> **WHAT YOU SHOULD DO**:
Your output should consist solely of the lines from the one holding "You are a GUI" to the end of the records below, inclusive, reproduced exactly and free of pictures.

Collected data
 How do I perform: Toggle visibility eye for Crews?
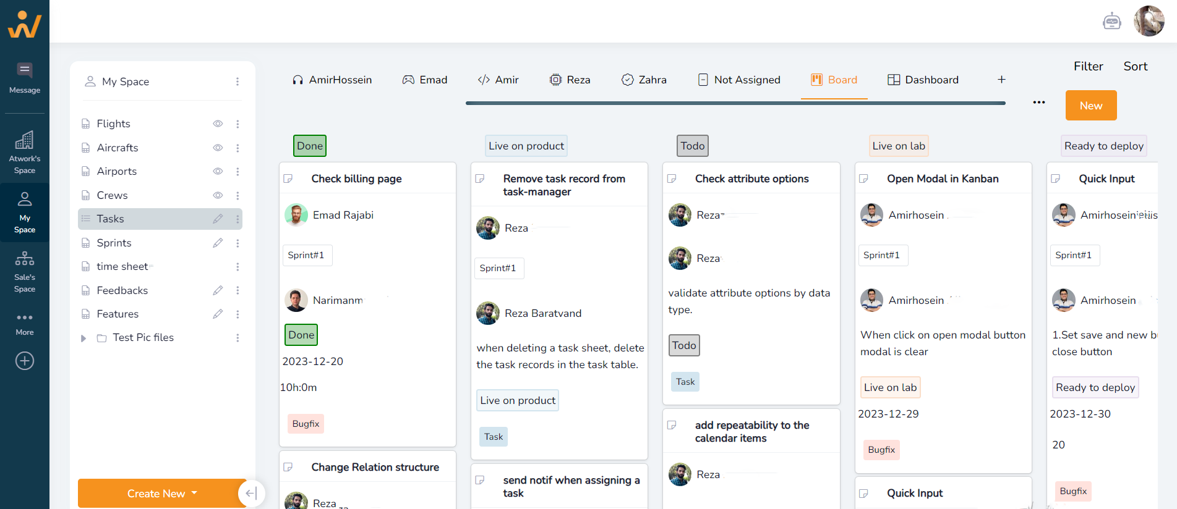click(218, 195)
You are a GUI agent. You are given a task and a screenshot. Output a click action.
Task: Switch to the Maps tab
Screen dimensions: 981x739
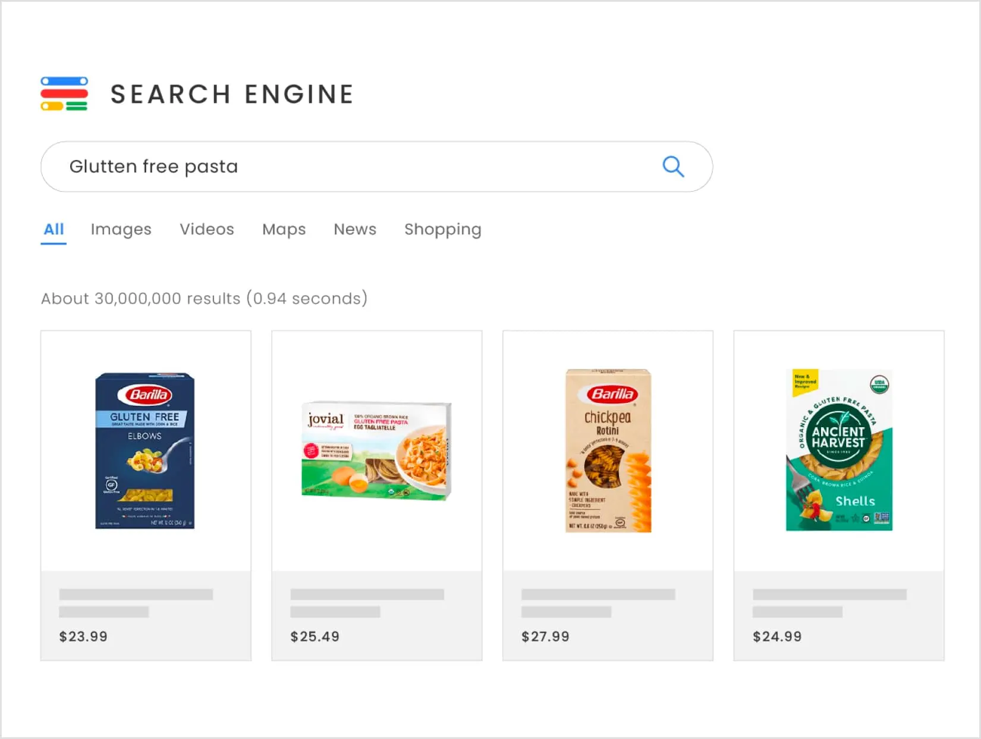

> **YOUR RESPONSE**:
You are a GUI agent. You are given a task and a screenshot. Output a click action.
Task: Switch to the Maps tab
Screen dimensions: 981x739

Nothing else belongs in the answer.